◆ Data for this exercise ◆
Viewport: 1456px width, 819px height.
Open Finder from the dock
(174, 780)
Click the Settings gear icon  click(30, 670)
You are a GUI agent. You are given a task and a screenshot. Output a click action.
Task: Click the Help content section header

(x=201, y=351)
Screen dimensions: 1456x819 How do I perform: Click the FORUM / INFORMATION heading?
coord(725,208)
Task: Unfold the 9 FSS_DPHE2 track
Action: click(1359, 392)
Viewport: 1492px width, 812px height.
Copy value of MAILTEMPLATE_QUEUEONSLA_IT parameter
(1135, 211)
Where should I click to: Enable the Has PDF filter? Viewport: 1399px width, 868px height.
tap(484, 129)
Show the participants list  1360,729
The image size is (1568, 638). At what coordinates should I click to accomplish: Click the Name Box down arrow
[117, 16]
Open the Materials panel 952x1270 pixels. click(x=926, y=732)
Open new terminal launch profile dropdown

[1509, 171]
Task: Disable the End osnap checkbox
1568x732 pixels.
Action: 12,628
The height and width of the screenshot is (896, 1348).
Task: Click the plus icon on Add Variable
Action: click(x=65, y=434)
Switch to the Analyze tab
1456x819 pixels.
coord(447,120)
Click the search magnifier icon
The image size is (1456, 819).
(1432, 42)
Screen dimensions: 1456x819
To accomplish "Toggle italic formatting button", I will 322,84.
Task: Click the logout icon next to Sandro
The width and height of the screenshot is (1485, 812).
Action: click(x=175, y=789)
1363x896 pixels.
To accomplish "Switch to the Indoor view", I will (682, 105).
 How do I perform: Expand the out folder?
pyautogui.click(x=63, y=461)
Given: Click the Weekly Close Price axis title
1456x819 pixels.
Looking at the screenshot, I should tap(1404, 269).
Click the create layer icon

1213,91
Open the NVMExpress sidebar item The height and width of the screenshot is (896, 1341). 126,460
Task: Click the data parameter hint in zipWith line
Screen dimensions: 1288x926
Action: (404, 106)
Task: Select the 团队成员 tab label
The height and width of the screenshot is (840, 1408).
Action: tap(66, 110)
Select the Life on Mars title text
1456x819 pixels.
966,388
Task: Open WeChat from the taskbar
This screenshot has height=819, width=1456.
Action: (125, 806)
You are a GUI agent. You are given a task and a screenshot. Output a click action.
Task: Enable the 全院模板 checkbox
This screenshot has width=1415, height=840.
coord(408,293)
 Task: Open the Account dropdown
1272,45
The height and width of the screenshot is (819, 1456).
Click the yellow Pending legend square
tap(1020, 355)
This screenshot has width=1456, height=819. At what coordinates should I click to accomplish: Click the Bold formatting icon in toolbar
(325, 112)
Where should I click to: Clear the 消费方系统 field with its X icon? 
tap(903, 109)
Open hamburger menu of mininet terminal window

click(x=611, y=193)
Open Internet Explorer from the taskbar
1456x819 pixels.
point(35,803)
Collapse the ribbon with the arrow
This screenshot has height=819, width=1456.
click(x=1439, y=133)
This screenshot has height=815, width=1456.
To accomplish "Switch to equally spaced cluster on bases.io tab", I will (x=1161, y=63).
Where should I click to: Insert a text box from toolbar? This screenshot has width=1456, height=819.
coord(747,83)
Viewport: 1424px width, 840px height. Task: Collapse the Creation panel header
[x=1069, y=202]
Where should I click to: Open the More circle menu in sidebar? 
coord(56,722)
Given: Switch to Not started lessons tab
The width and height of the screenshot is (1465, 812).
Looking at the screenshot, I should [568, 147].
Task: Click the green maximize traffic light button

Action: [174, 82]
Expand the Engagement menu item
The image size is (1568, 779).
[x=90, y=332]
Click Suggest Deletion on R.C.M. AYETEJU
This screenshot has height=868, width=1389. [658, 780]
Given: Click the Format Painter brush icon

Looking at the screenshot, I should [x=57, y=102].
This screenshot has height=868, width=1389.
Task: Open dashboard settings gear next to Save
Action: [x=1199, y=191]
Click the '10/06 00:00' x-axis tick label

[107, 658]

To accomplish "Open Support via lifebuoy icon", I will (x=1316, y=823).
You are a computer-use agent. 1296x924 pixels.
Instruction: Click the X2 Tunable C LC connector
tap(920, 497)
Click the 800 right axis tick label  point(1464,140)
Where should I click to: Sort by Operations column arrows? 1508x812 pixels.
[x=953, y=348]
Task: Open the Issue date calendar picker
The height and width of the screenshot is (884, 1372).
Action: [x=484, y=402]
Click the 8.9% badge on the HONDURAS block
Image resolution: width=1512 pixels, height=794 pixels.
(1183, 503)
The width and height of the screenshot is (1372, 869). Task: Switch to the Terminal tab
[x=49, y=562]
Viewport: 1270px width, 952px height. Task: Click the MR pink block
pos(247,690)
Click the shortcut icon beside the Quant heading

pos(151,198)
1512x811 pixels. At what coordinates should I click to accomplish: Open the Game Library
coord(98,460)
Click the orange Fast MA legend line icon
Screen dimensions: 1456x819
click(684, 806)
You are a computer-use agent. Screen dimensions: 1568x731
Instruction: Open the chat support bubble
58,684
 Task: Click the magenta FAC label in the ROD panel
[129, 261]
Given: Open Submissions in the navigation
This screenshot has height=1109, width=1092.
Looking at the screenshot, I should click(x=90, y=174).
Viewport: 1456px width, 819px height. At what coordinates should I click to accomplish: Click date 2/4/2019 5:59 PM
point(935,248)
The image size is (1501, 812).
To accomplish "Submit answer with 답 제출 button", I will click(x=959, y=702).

◆ Your assignment ◆
I'd like the material repeated word for word, please.

◆ Exercise response ◆
Viewport: 1456px width, 819px height.
Open Finder from the dock
(174, 780)
Click the Settings gear icon  click(30, 670)
You are a GUI agent. You are given a task and a screenshot. Output a click action.
Task: Click the Help content section header

(x=201, y=351)
Screen dimensions: 1456x819 How do I perform: Click the FORUM / INFORMATION heading?
coord(725,208)
Task: Unfold the 9 FSS_DPHE2 track
Action: click(1359, 392)
Viewport: 1492px width, 812px height.
Copy value of MAILTEMPLATE_QUEUEONSLA_IT parameter
(1135, 211)
Where should I click to: Enable the Has PDF filter? Viewport: 1399px width, 868px height.
tap(484, 129)
Show the participants list  1360,729
The image size is (1568, 638). At what coordinates should I click to accomplish: Click the Name Box down arrow
[117, 16]
Open the Materials panel 952x1270 pixels. click(x=926, y=732)
Open new terminal launch profile dropdown

[1509, 171]
Task: Disable the End osnap checkbox
1568x732 pixels.
Action: 12,628
The height and width of the screenshot is (896, 1348).
Task: Click the plus icon on Add Variable
Action: click(x=65, y=434)
Switch to the Analyze tab
1456x819 pixels.
coord(447,120)
Click the search magnifier icon
The image size is (1456, 819).
(1432, 42)
Screen dimensions: 1456x819
To accomplish "Toggle italic formatting button", I will 322,84.
Task: Click the logout icon next to Sandro
The width and height of the screenshot is (1485, 812).
Action: click(x=175, y=789)
1363x896 pixels.
To accomplish "Switch to the Indoor view", I will (682, 105).
 How do I perform: Expand the out folder?
pyautogui.click(x=63, y=461)
Given: Click the Weekly Close Price axis title
1456x819 pixels.
Looking at the screenshot, I should tap(1404, 269).
Click the create layer icon

1213,91
Open the NVMExpress sidebar item The height and width of the screenshot is (896, 1341). 126,460
Task: Click the data parameter hint in zipWith line
Screen dimensions: 1288x926
Action: (404, 106)
Task: Select the 团队成员 tab label
The height and width of the screenshot is (840, 1408).
Action: tap(66, 110)
Select the Life on Mars title text
1456x819 pixels.
966,388
Task: Open WeChat from the taskbar
This screenshot has height=819, width=1456.
Action: (125, 806)
You are a GUI agent. You are given a task and a screenshot. Output a click action.
Task: Enable the 全院模板 checkbox
This screenshot has width=1415, height=840.
coord(408,293)
 Task: Open the Account dropdown
1272,45
The height and width of the screenshot is (819, 1456).
Click the yellow Pending legend square
tap(1020, 355)
This screenshot has width=1456, height=819. At what coordinates should I click to accomplish: Click the Bold formatting icon in toolbar
(325, 112)
Where should I click to: Clear the 消费方系统 field with its X icon? 
tap(903, 109)
Open hamburger menu of mininet terminal window

click(x=611, y=193)
Open Internet Explorer from the taskbar
1456x819 pixels.
point(35,803)
Collapse the ribbon with the arrow
This screenshot has height=819, width=1456.
click(x=1439, y=133)
This screenshot has height=815, width=1456.
To accomplish "Switch to equally spaced cluster on bases.io tab", I will (x=1161, y=63).
Where should I click to: Insert a text box from toolbar? This screenshot has width=1456, height=819.
coord(747,83)
Viewport: 1424px width, 840px height. Task: Collapse the Creation panel header
[x=1069, y=202]
Where should I click to: Open the More circle menu in sidebar? 
coord(56,722)
Given: Switch to Not started lessons tab
The width and height of the screenshot is (1465, 812).
Looking at the screenshot, I should [568, 147].
Task: Click the green maximize traffic light button

Action: [174, 82]
Expand the Engagement menu item
The image size is (1568, 779).
[x=90, y=332]
Click Suggest Deletion on R.C.M. AYETEJU
This screenshot has height=868, width=1389. [658, 780]
Given: Click the Format Painter brush icon

Looking at the screenshot, I should [x=57, y=102].
This screenshot has height=868, width=1389.
Task: Open dashboard settings gear next to Save
Action: [x=1199, y=191]
Click the '10/06 00:00' x-axis tick label

[107, 658]

To accomplish "Open Support via lifebuoy icon", I will (x=1316, y=823).
You are a computer-use agent. 1296x924 pixels.
Instruction: Click the X2 Tunable C LC connector
tap(920, 497)
Click the 800 right axis tick label  point(1464,140)
Where should I click to: Sort by Operations column arrows? 1508x812 pixels.
[x=953, y=348]
Task: Open the Issue date calendar picker
The height and width of the screenshot is (884, 1372).
Action: [x=484, y=402]
Click the 8.9% badge on the HONDURAS block
Image resolution: width=1512 pixels, height=794 pixels.
(1183, 503)
The width and height of the screenshot is (1372, 869). Task: Switch to the Terminal tab
[x=49, y=562]
Viewport: 1270px width, 952px height. Task: Click the MR pink block
pos(247,690)
Click the shortcut icon beside the Quant heading

pos(151,198)
1512x811 pixels. At what coordinates should I click to accomplish: Open the Game Library
coord(98,460)
Click the orange Fast MA legend line icon
Screen dimensions: 1456x819
click(684, 806)
You are a computer-use agent. Screen dimensions: 1568x731
Instruction: Open the chat support bubble
58,684
 Task: Click the magenta FAC label in the ROD panel
[129, 261]
Given: Open Submissions in the navigation
This screenshot has height=1109, width=1092.
Looking at the screenshot, I should click(x=90, y=174).
Viewport: 1456px width, 819px height. At what coordinates should I click to accomplish: Click date 2/4/2019 5:59 PM
point(935,248)
The image size is (1501, 812).
To accomplish "Submit answer with 답 제출 button", I will click(x=959, y=702).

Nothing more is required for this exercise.